_AUFGABEN_
A. Wer berichtet laut dem Protokollauszug aus dem Bundesrat zum 9. Punkt der Tagesordnung?
B. Setze den Protokollauszug aus dem Bundesrat im Anschluss an seinen letzten Satz fort.

_TEXTAUSZUG_
------------------------------------------------

Wir glauben, das ist eine gute Änderung und sie ist wichtig, um gerade in der modernen Medizin – man soll ja nicht glauben, wie viel Zellen und Gewebe da ausge­tauscht und auch gehandelt werden – zu gewährleisten, dass es in diesem Bereich Sicherheit gibt, dass aber auch eine weitere Entwicklung, die notwendig ist, möglich ist.

Wir stimmen dieser Novelle gerne zu und haben gegen diese legistische Umsetzung der EU-Regelungen keine Einwände. (Beifall bei den Grünen und bei Bundesräten von ÖVP und SPÖ.)

14.56

14.56.29

 


Präsident Mario Lindner: Ich darf den ägyptischen Botschafter und den ehemaligen ägyptischen Außenminister ganz herzlich bei uns im Bundesrat begrüßen. Herzlich willkommen! (Allgemeiner Beifall.)

Weitere Wortmeldungen liegen dazu nicht vor.

Wünscht noch jemand das Wort? – Dies ist nicht der Fall. Die Debatte ist geschlossen.

Wir kommen zur Abstimmung.

Ich ersuche jene Bundesrätinnen und Bundesräte, die dem Antrag zustimmen, gegen den gegenständlichen Beschluss des Nationalrates keinen Einspruch zu erheben, um ein Handzeichen. – Dies ist die Stimmeneinhelligkeit. Der Antrag ist somit ange­nommen.

14.57.109. Punkt

Beschluss des Nationalrates vom 10. November 2016 betreffend ein Bundes­gesetz, mit dem das Apothekengesetz geändert wird (1863/A und 1310 d.B. sowie 9661/BR d.B.)

 


Präsident Mario Lindner: Wir gelangen nun zum 9. Punkt der Tagesordnung.

Berichterstatterin ist Frau Bundesrätin Mag. Gruber-Pruner. Ich bitte um den Bericht.

 


14.57.31

Berichterstatterin Mag. Daniela Gruber-Pruner: Hohes Haus! Herr Minister! Ge­schätzte Kolleginnen und Kollegen! Sehr geehrte Damen und Herren! Ich bringe den Bericht des Gesundheitsausschusses über den Beschluss des Nationalrates vom 10. November 2016 betreffend ein Bundesgesetz, mit dem das Apothekengesetz geändert wird.

------------------------------------------------

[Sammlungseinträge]
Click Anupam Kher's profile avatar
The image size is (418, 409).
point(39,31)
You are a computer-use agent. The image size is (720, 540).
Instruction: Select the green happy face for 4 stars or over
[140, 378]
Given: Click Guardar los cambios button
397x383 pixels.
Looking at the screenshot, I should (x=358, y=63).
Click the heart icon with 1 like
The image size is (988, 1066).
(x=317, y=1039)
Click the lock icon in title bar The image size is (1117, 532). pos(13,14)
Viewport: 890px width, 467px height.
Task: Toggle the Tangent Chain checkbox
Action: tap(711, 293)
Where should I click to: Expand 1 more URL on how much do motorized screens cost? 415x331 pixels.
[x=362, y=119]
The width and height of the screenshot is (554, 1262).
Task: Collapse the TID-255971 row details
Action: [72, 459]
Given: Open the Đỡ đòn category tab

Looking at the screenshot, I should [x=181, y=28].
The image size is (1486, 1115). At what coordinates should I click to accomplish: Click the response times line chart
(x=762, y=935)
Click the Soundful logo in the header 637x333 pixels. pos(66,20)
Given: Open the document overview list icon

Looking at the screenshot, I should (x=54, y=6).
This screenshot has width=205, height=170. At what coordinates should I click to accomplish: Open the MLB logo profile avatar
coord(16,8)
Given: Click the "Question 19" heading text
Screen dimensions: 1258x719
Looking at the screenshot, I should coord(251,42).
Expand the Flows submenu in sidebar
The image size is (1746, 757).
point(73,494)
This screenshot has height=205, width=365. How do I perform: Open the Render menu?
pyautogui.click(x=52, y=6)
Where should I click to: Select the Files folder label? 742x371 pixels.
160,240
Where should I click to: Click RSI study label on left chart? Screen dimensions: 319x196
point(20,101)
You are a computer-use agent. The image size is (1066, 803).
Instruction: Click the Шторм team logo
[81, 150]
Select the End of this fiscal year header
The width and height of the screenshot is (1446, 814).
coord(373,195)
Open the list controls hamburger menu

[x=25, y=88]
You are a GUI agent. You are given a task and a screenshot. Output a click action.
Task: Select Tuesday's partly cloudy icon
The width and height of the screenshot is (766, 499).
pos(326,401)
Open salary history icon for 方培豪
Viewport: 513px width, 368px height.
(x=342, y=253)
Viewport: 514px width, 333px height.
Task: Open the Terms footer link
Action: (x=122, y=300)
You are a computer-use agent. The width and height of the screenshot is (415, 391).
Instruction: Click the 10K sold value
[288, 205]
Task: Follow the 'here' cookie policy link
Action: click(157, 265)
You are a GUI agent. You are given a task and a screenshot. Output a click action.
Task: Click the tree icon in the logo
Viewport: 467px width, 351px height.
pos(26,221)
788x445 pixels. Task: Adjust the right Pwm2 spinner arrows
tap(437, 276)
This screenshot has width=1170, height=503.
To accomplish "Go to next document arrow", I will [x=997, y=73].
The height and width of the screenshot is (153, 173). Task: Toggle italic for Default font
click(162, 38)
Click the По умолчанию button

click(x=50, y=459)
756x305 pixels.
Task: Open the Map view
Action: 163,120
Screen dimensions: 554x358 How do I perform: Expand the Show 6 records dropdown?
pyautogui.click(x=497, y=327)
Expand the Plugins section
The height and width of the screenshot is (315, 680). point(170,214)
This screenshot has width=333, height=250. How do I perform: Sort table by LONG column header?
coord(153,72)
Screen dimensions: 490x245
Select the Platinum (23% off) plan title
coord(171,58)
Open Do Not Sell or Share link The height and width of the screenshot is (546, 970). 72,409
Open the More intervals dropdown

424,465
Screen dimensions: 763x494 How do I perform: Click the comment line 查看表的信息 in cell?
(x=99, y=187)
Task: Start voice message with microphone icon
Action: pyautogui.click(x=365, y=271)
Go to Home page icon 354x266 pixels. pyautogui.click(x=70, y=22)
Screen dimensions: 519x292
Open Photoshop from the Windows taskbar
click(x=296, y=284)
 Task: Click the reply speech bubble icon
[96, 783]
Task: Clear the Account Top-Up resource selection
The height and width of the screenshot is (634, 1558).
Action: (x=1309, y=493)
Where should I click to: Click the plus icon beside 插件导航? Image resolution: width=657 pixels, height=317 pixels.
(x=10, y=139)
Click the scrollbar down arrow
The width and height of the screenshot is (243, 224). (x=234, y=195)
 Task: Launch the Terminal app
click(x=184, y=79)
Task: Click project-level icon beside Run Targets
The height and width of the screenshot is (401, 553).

------------------------------------------------

_LÖSUNGEN_
A. Bundesrätin Mag. Daniela Gruber-Pruner.

B.
Der Bericht liegt Ihnen in schriftlicher Form vor; ich komme daher sogleich zur Antrag­stellung.

Der Gesundheitsausschuss stellt nach Beratung der Vorlage am 15. November 2016 mit Stimmeneinhelligkeit den Antrag, gegen den vorliegenden Beschluss des National­rates keinen Einspruch zu erheben.

 


Präsident Mario Lindner: Wir gehen in die Debatte ein.

Zu Wort gemeldet ist Frau Bundesrätin Ebner. – Bitte, Frau Bundesrätin.

 


14.58.17

Bundesrätin Adelheid Ebner (SPÖ, Niederösterreich)|: Sehr geehrter Herr Präsident! Herr Bundesminister! Geschätzte Kolleginnen und Kollegen! Ich freue mich, dass mit dieser Novellierung des Apothekengesetzes in Zukunft davon abgegangen wird, dass der Bereich einer Apotheke mindestens 5 500 zu versorgende Personen umfassen muss, da ja die Apotheken, speziell im ländlichen Bereich, wichtige Einrichtungen sind und neben der Versorgung mit Medikamenten gleichzeitig die Funktion wichtiger Kom­munikationszentren erfüllen. (Vizepräsident Gödl übernimmt den Vorsitz.)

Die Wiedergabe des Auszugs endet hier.